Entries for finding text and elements
§ §

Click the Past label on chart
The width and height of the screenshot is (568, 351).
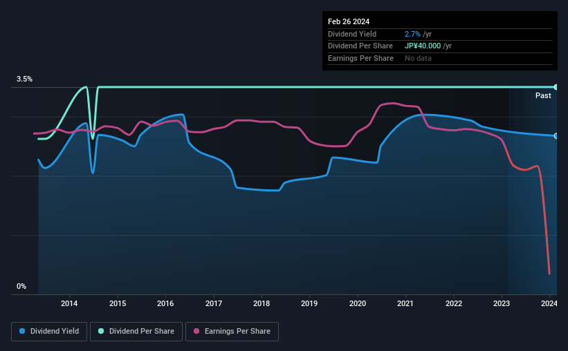click(x=543, y=95)
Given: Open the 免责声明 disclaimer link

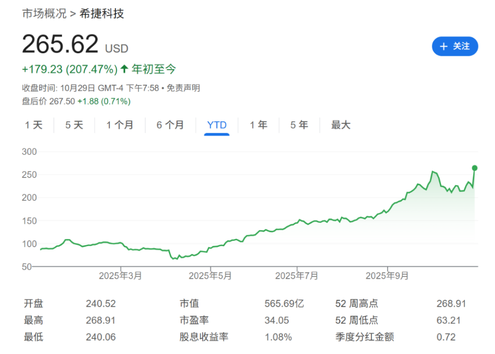Looking at the screenshot, I should click(x=184, y=88).
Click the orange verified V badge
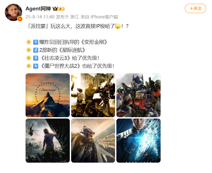The image size is (212, 173). 20,19
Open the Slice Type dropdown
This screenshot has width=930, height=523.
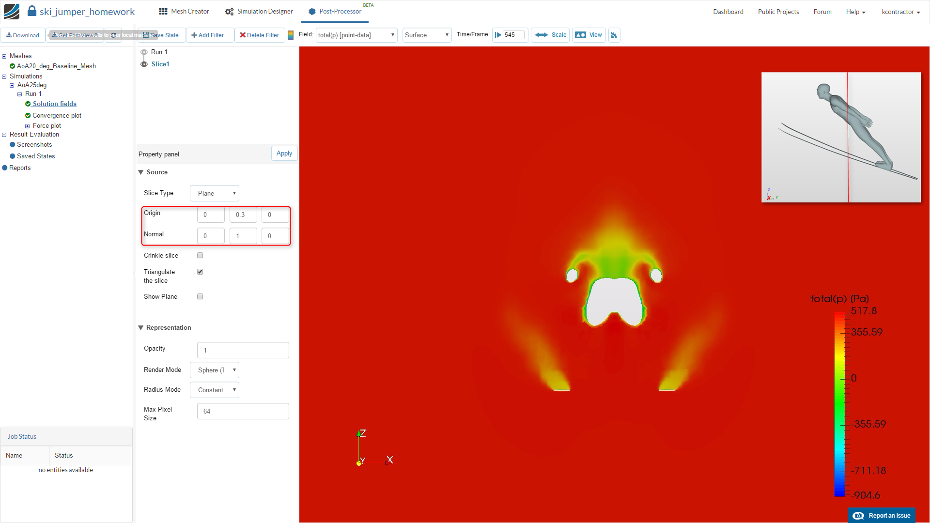point(215,193)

§ §

Pull out every line of the records above that contains the word "Open", and copy each one. Uppercase and lowercase count as different.

Given: Open the 免责声明 disclaimer link
Open the Slice Type dropdown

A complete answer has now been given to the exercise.